Some American Air Refueling History

Nov 1968. EKA-3B, BuNo 142654, refuels F-8E, BuNo 149207, from VX-4 (Air Test and Evaluation Squadron Four, (AIRTEVRON FOUR)).

All photos by Del Laughery or the Del Laughery collection

As common place as it is, these days, for two aircraft to very nearly occupy the same piece of the sky and move jet fuel from one to the other, a lot has changed since the first U.S. aerial refueling on November 12, 1921, between two biplanes, a Lincoln Standard and a Curtis JN-4. To call this event anything more than a feat of daring would be giving it undeserved credit, as this aviation fuel transfer involved a man with a can of gas strapped to his back physically moving from one aircraft to the other, whereupon he poured the fuel into the tank of the JN-4. This approach wouldn’t stand the test of time, as you are likely aware, and by 1923 the Army was testing ways to lower a fuel hose down to the receiving aircraft, but it did mark the start of a process that is at the heart of United States air war doctrine to this day.

Aerial refueling allows the United States military to hit targets anywhere in the world.
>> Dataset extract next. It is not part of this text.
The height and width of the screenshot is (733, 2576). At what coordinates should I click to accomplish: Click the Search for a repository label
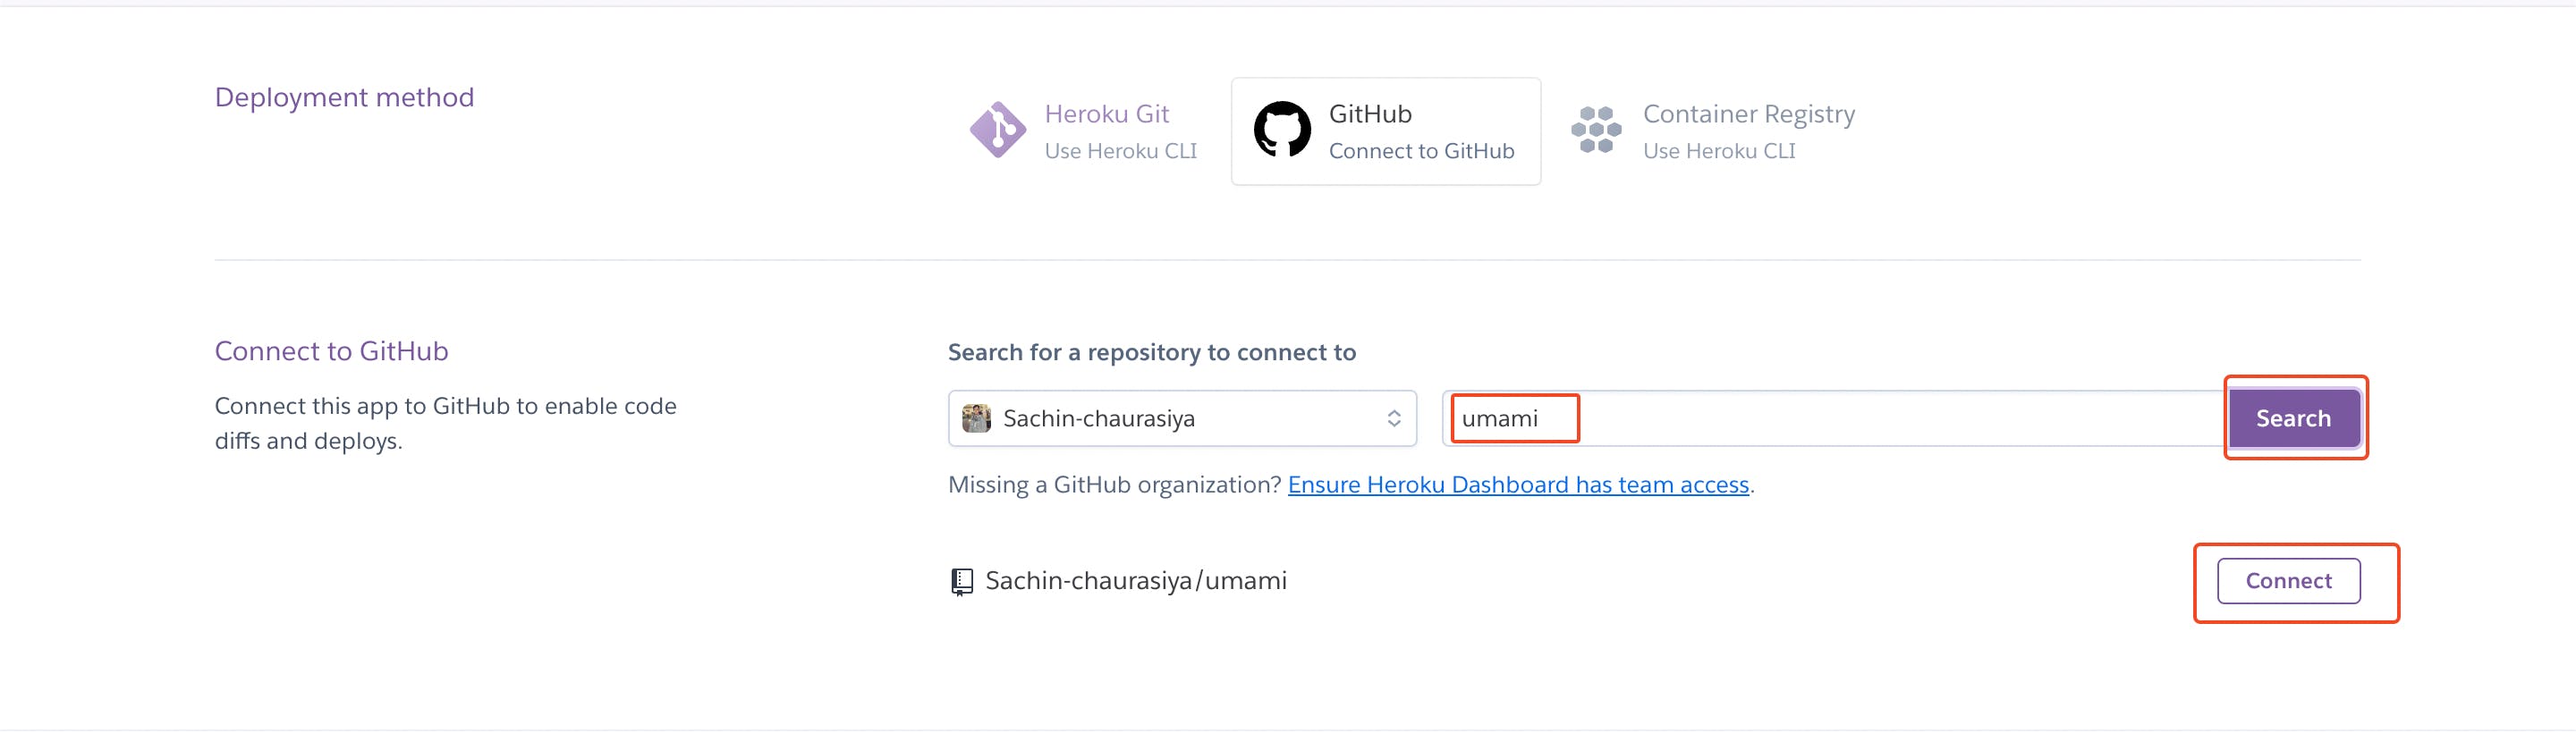[1151, 352]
It facilitated B-52 strikes from Louisiana during the Gulf War, allows strike aircraft to takeoff on hot, humid days with much heavier weapons loads, and provides contingency options as aircraft leave their targets and return to base. Principally, there have been six large-scale dedicated refueling aircraft fielded over the years – only one of which was purpose-built for the mission – combined with various other airframes that were altered to fill the role on a smaller scale. The USAF took on the role as primary refueler for all services by producing the:

– KB-29, a modified B-29 Superfortress. Two-hundred-eighty-two of the tankers provided probe-and-drogue transfers, as well as early flying boom-based transfers, to receiving aircraft starting in 1948.

– KB-50, a conversion from the standard B-50 Superfortress, of which 136 examples were completed. General Electric J47 jets, one on each side, were added below the wings to boost the aircraft’s performance while refueling much faster jet aircraft. The type served from 1956 through 1965.

– KC-97, a variant of the C-97 Stratofreighter cargo aircraft. Supporting Strategic Air Command’s significant Cold War needs during the 1950s, 811 of these sturdy, dependable aircraft were built. Like all of the propeller-driven tankers before it, speed was an issue. Early models conducted fuel transfers while in a slight decent, which allowed the KC-97 to achieve a higher speed. Later models received J47 jets, which not only improved speed during refueling, but also improved takeoff performance. The type served active and guard units from 1950 through 1978, well into the period when the faster KC-135 was flying the line.

– KC-135, a purpose-built tanker aircraft that sprang from the Boeing 367-80, commonly referred to as the “Dash-80”, demonstrator that would also be the basis for the 707 airliner. Revolutionary in its design, and arguably the best aerial tanker ever built, including those that followed, 803 aircraft in three major variants (and multiple minor versions, many with different missions), have provided flexible fueling to strategic and tactical aircraft since its introduction in 1957. While supplemented by the KC-10, and slated for replacement by the KC-46, the type continues as the primary refueling platform today both within guard units and the active-duty Air Force.

– KC-10, converted McDonnell-Douglas DC-10-30 airliners. Unlike the KC-135, the KC-10 can refuel both boom-based and probe-and-drogue-based receivers during the same mission. Introduced to the USAF fleet in 1981, 60 aircraft were developed. Like the KC-135, KC-10s are being replaced by the KC-46, though none are slated to serve in guard units, and will, instead, head directly for the 309th AMARG at Davis-Monthan AFB for storage and eventual scrapping.

– KC-46, a variant of the venerable 767 airliner. Selected in 2011 over the Airbus KC-30, this newest refueler breaks from previous types by placing the boom operator at an aft-facing control panel immediately behind the flight deck. Views of the receiver are collected by cameras and displayed on the panel’s screen. 3D glasses are used to give the operator a sense of depth, but the system has been plagued by technical issues and current generation operators have dubbed it the “system that ruined the best job in the Air Force.” Love it, or hate it, this aircraft is the future of USAF aerial refueling.